This is the likely phrase one will often hear in a few weeks, especially among equity investors and Japan’s political leadership. Of course, there are currently very few people in Japan who are very enthusiastic about holding the Olympics and virtually everyone would agree that it is a burden, but only the International Olympic Committee (IOC) can cancel an Olympics. So, unless Japan wanted to ruin the operational aspect somehow, it had no choice but to accept the IOC’s determination to proceed despite the risks. Of course, there are global financial obligations that drove the IOC’s decision, although from Japan’s perspective, the events have been a major financial loss.

Japan’s government must also feel responsibility to deliver on its promise to hold the events, and after many months of dithering, the US, and the whole G-7, fairly recently finally threw their support behind Japan’s major efforts to host a “safe and secure” Olympics for the global community. Indeed, the whole affair is happening mostly in a bubble, even within which, national teams are even being isolated from each other. Fortunately, the delta variant is not as deadly as other strains, although it certainly is adding a degree of uncertainty and for some, great reluctance, about the events. That said, outside the bubble surrounding the Olympics venues and lodging, Tokyo is operating at a reasonable degree of openness, with streets and restaurants getting fairly crowded again.
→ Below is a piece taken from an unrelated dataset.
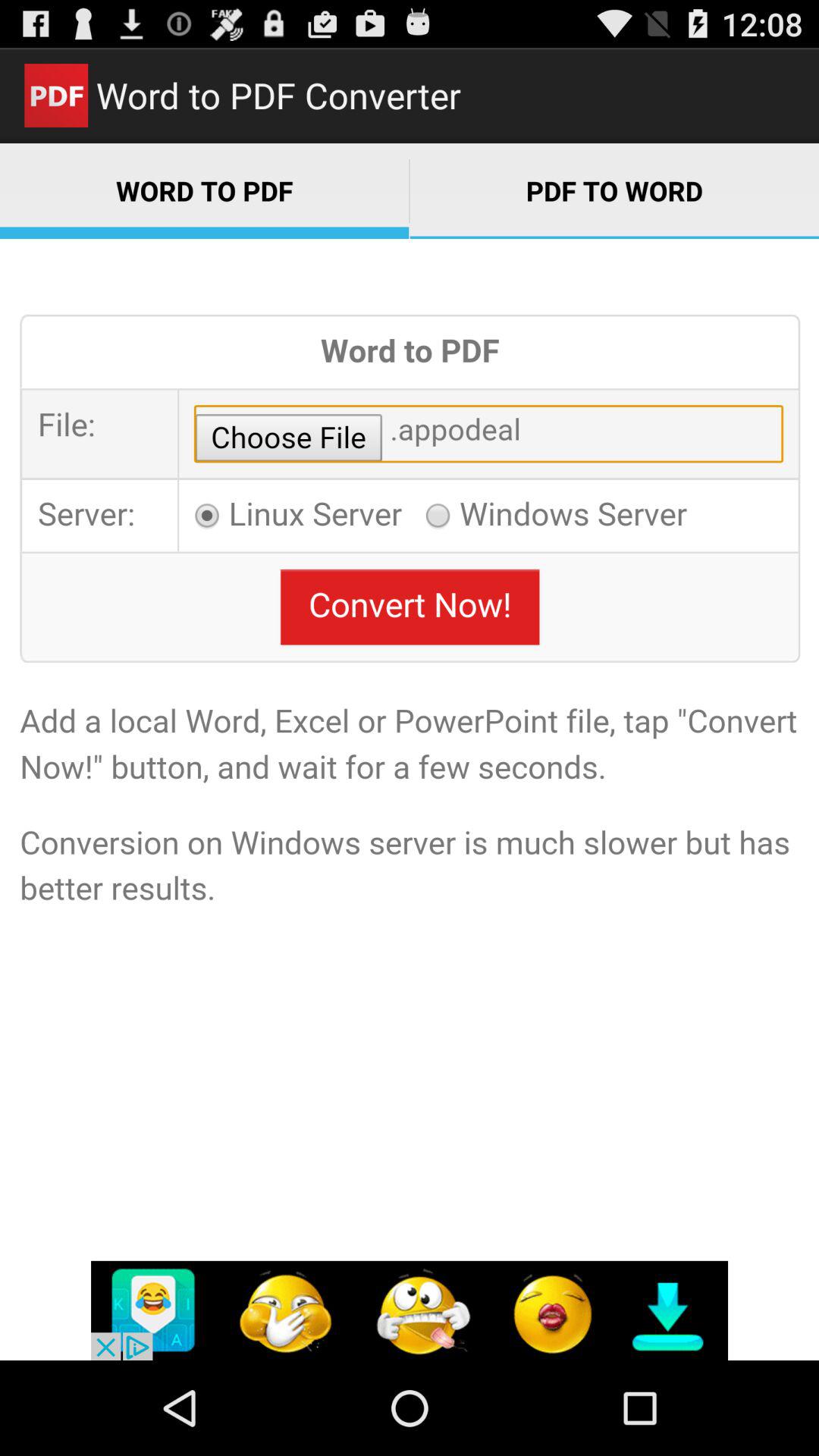
select emoji (409, 1310)
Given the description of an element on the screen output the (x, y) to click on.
Actually, outside of the Tokyo area “state of emergency”, life proceeds much more normally, especially as the vulnerable age groups are as fully vaccinated as possible.

Although no one should expect perfection, sceptics are criticizing many of the difficult decisions regarding the fine line of being too protective from the virus vs damaging the social and economic fabric of the country. However, given all the protections, the events will likely proceed well, and the G-7, and hopefully the United Nations, will fully commend Japan. What a relief this will be to Japan. Similarly, domestic and global investors will likely turn much more optimistic on Japanese stocks, especially as: 1) valuations are very low, 2) corporate earnings estimates continue to rise, 3) global demand will boost Japanese exports, 4) the chip shortage will fade and Japanese auto exports (and transplanted production) will boost profits in this important sector once again, 5) the tech-related sectors can continue surging, 6) environmental and other capex domestic spending and exports also can continue surging, 7) combined with the above, increased domestic personal consumption will also drive a GDP surge after August and 8) fears of a political leadership change will likely dissipate (and even if there was a change, it would not be too negative, as the LDP would remain firmly in charge), as Prime Minister Suga and the LDP will likely prevail in this autumn’s election.

Although having all these cylinders firing at once should be very powerful, one can certainly imagine investors will create some new reasons to worry about Japan, as they always seem wont to do, but hopefully they will avoid the hackneyed ones by reading our previous piece “Dispelling Negative Notions“ and know that they are likely missing out on a major rebound from Japan’s oversold position.

In sum, one wonders what country could have done a better job in hosting this Olympics. It’s hard to underestimate the uproar and various crises that would have developed in other countries. In any regard, let’s hope the world benefits from this cooperative event and countries can learn to compete fairly, refrain from bullying, and operate not only from their own perspectives. Many are likely sceptical of this occurring, but even if only a marginal improvement from today’s hostile climate, such would be a positive development, as the world is sitting on the edge of several seriously dangerous ledges in the Middle East and China-related matters.